Crate vbinseq

Source
Expand description

§VBINSEQ

VBINSEQ is a high-performance binary file format for nucleotides.

It is a variant of the BINSEQ file format with support for variable length records and quality scores.

§Overview

VBINSEQ provides a block-based file format for efficient storage and retrieval of nucleotide sequences.

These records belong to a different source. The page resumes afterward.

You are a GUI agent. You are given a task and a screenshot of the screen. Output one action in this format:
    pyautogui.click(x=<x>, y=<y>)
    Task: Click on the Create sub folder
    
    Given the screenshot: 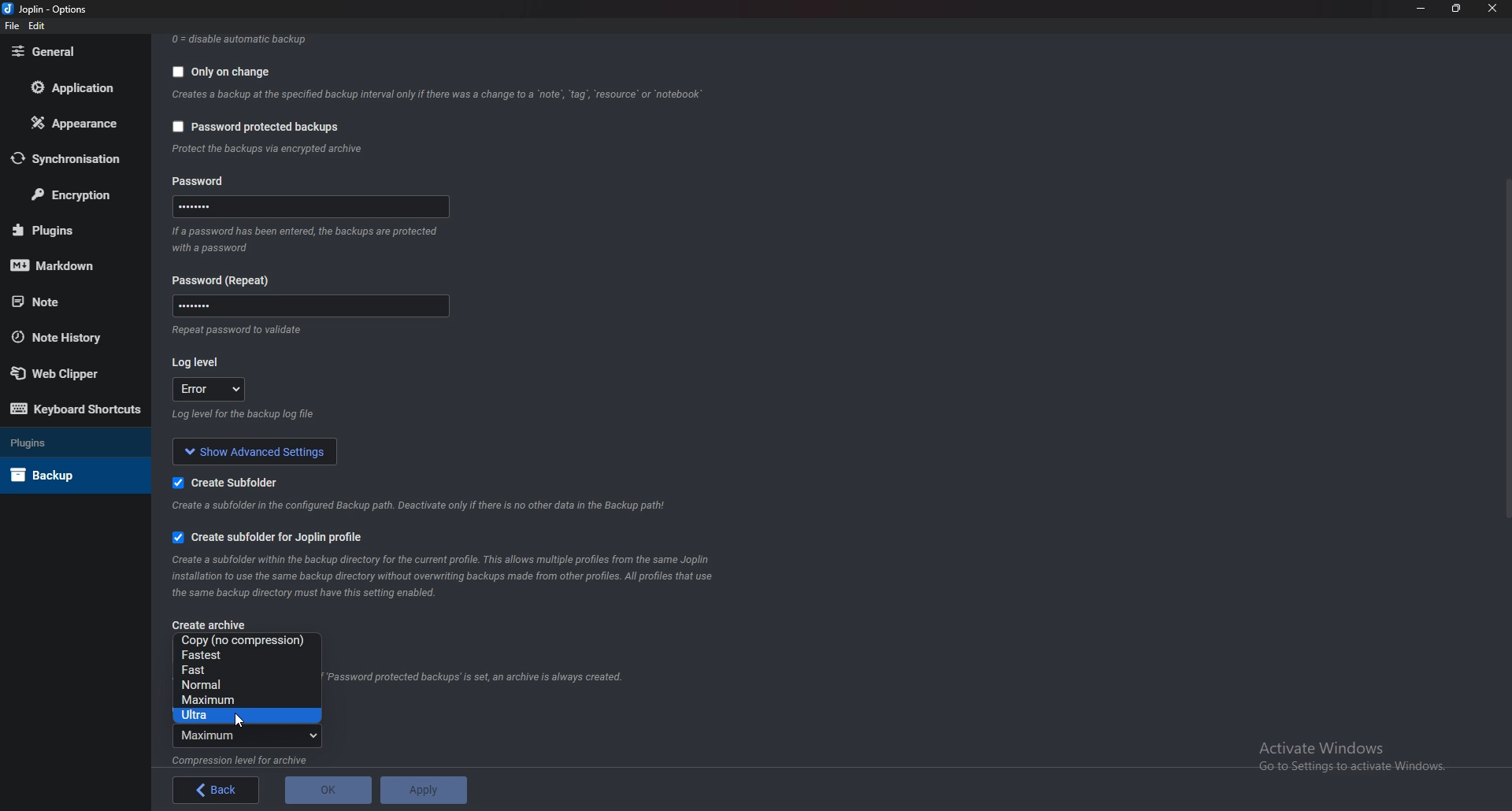 What is the action you would take?
    pyautogui.click(x=235, y=480)
    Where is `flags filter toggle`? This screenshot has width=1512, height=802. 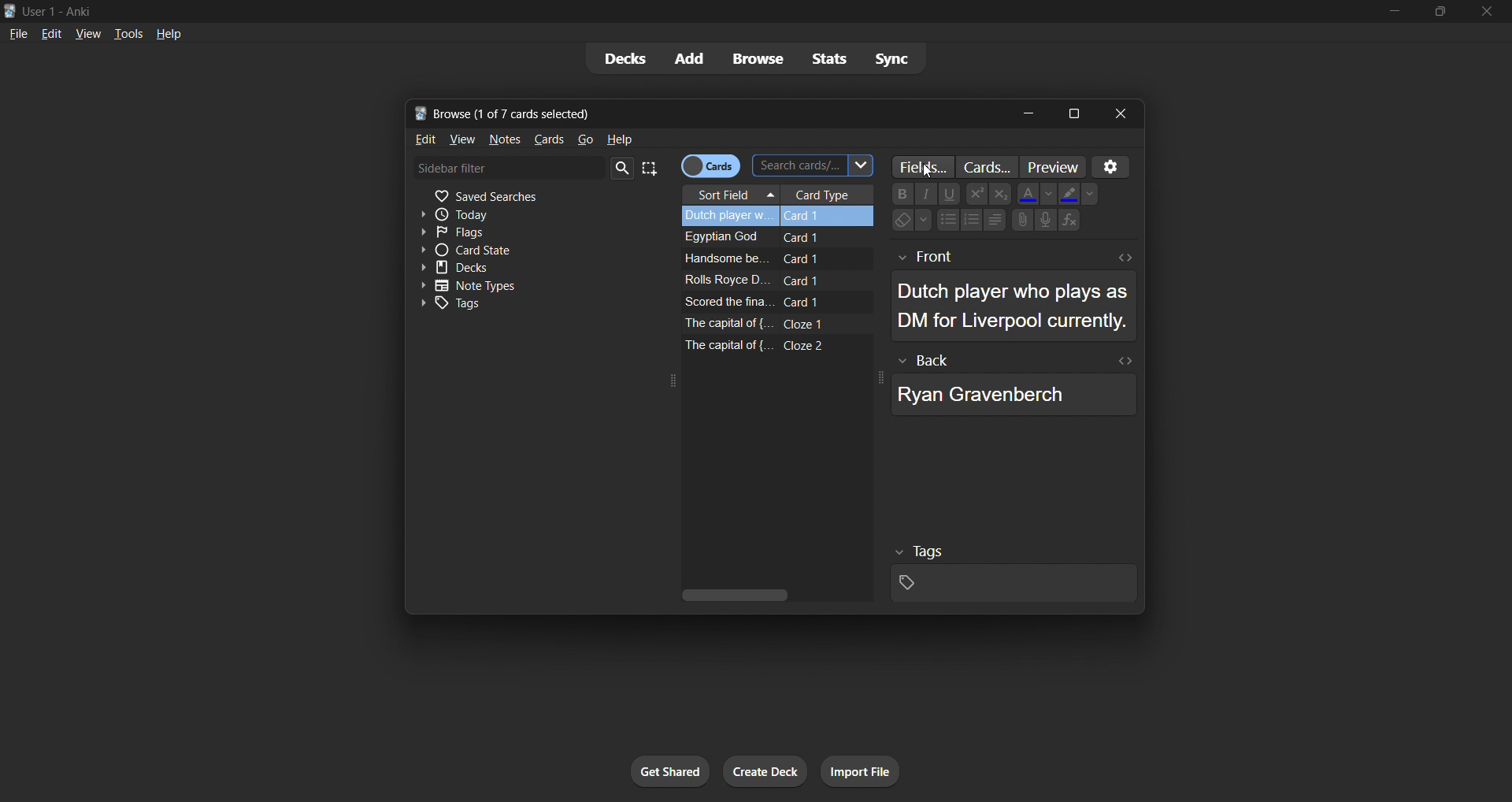
flags filter toggle is located at coordinates (501, 232).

Key features include:

  • Block-based architecture - Data is stored in fixed-size record blocks that can be processed independently
  • Variable-length records - Unlike fixed-size records, variable-length records can store sequences of any size
  • Quality scores - Optional quality score tracking for each nucleotide
  • Paired sequences - Support for paired-end sequencing data
  • Parallel compression - Support for ZSTD compression with parallel processing
  • Random access - Efficient random access to record blocks

§Usage

The two primary interfaces are:

  • VBinseqWriter - For writing nucleotide sequences to a VBINSEQ file
  • MmapReader - For memory-mapped reading of VBINSEQ files

§Writing to a VBINSEQ file

use std::fs::File;
use std::io::BufWriter;
use vbinseq::{VBinseqHeader, VBinseqWriterBuilder, MmapReader};

// Path to the output file
let path_name = "some_example.vbq";

// Create a header with quality scores and compression enabled
let header = VBinseqHeader::new(true, true, false);

// Open a file for writing
let handle = File::create(path_name).map(BufWriter::new).unwrap();

// Create a writer with the specified header
let mut writer = VBinseqWriterBuilder::default()
    .header(header)
    .build(handle)
    .unwrap();

// Write a nucleotide sequence with quality scores
let sequence = b"ACGTACGT";
let quality = b"!!!?!?!!";
writer.write_nucleotides_quality(0, sequence, quality).unwrap();
writer.finish().unwrap();

// Open a file for memory-mapped reading
let mut reader = MmapReader::new(path_name).unwrap();
let mut block = reader.new_block();

// Process blocks one at a time
let mut seq_buffer = Vec::new();
while reader.read_block_into(&mut block).unwrap() {
    for record in block.iter() {
        // Decode the sequence
        record.decode_s(&mut seq_buffer).unwrap();
        println!("Sequence {}: {}", record.index(), std::str::from_utf8(&seq_buffer).unwrap());

        // Validate the sequence and quality scores
        assert_eq!(seq_buffer, sequence);
        assert_eq!(record.squal(), quality);

        seq_buffer.clear(); // Clear the buffer for the next sequence
    }
}

// Delete the temporary file (for testing purposes)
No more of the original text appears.